Recently, there has been a move away from Apple due to signs of stagnation. What once was one of the best developer laptops, has now shed its ESC key and well and truly become a consumer device. Though I still use a Mac at work, I've now moved to Linux for my home machine.

As a technologist, dicussions about tool choice, especially in something as core as an operating system, are seen as so important that they tend to become political, or even religious in tone. This is never really helpful as people close their minds to alternative viewpoints. Below is intended as just a description of my journey and how I have moved back to using Gnome and Linux.

My reasons for using Linux are centered around freedom. Having a computer that in under my control and not the other way around is very important to me. The coming war on general purpose computation is on our doorsteps, and there is a very real threat we will find ourselves locked out of what we have created.

I see running a free operating system, and writing free software, as sometime I can do to make the world just a little nicer. Something revolutionary, but something you can do on a lazy Sunday afternoon.

A bit of history

Historically, the last time I used Gnome was nearly 10 years ago. It was on a cheap laptop I bought that came with Ubuntu. The desktop (Gnome 2) was definitely not pretty, but it did the job. I was productive and it could handle all of my university work.

A couple years later, I was seduced into a Mac laptop after seeing a functional UNIX terminal underneath the glossy operating system. This led to a period of time I will now refer to the "lost years".

I would periodically install Linux on something, usually a cheap netbook that could run a tiling window manager (like dwm) nicely, but that spluttered on a web browser due to a lack of CPU and RAM. However I was never truly satisfied by the experience, and invariably had to just "get something done" and so went back to my Mac.

I decided what I really needed was:

  1. decent hardware that runs Linux with zero issues,
  2. a distribution that gets out of the way and is well supported,
  3. a desktop interface that "just works".

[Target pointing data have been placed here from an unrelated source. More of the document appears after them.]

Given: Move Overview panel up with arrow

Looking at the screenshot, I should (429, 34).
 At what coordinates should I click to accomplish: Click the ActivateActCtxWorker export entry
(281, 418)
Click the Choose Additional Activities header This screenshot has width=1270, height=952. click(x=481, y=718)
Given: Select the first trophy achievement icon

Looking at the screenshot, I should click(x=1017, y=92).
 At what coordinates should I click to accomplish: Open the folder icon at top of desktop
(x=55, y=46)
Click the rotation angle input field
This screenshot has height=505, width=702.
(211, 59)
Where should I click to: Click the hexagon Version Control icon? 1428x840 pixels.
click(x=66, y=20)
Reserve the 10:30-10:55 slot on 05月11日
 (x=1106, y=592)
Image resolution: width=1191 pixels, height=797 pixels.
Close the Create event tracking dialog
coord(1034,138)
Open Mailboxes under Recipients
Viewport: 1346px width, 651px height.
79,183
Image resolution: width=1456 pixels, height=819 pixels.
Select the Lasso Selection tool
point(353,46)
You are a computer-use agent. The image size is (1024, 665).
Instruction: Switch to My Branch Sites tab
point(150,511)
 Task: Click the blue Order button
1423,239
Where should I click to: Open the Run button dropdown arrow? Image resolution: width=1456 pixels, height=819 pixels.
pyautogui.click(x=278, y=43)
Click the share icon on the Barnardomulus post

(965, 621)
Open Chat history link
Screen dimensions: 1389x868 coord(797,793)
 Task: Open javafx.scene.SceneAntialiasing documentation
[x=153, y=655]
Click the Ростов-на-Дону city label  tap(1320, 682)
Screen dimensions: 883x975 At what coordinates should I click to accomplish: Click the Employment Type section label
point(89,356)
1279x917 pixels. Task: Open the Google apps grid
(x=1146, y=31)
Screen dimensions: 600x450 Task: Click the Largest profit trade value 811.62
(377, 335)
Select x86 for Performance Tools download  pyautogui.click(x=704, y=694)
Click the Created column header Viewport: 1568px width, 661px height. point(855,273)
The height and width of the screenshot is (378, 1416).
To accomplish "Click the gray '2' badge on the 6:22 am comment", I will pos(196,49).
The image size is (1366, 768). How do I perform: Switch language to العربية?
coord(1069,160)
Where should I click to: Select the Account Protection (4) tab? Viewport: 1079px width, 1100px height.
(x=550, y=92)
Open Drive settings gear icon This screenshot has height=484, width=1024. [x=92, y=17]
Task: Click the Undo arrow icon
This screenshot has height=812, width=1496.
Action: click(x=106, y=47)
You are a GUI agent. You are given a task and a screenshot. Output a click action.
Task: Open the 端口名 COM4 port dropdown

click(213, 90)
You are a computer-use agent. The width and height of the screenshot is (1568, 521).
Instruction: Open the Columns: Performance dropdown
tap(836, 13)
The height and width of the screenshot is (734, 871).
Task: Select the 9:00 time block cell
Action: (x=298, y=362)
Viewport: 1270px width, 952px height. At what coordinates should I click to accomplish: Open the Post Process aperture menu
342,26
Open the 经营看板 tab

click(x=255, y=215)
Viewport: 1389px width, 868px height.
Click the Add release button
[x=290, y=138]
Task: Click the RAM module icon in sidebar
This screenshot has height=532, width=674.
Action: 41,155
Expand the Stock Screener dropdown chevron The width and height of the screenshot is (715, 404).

So I picked up a Gigabyte NUC. These are tiny desktops that generate virtually no noise, are moderately upgradeable, relatively inexpensive, and have a variety of CPU options. They also have great support for Linux due to using Intel wifi and an integrated GPU. I bought one with an i5 CPU, loaded it with an m.2 SSD card, some RAM, and installed Fedora.

Gnome 3

It all worked exceedingly well!

Gnome 3's main aim is to get out of your way. The interface is bare, but fully functional. The main way you interact with it is through the Activities pane. Initially it shows an Expose-like overview of your windows, but as you begin typing it will suggest applications. To an advanced keyboard user things become very quick: for example <Start>f<Enter> will start Firefox and <Start>t<Enter> will open a terminal.

Fedora was a great distro choice due to it providing a full Gnome experience with up to date packages. I'm sure I could do the same on Archlinux but have quite liked Fedora and it has been far easier to setup. The dnf package manager is growing on me and you can find most of what you need (though I still love the concept of the AUR and pacman).


I wasn't satisfied with the default theme and so installed the brillant Arc Darker theme, the Arc Darker Firefox theme and Gnome Tweak tool. With these small changes I was pretty happy with the environment.

I've been looking through the Python GTK 3 docs and making graphical applications seems quite nice in Gnome and it is great how everything integrates with my theme.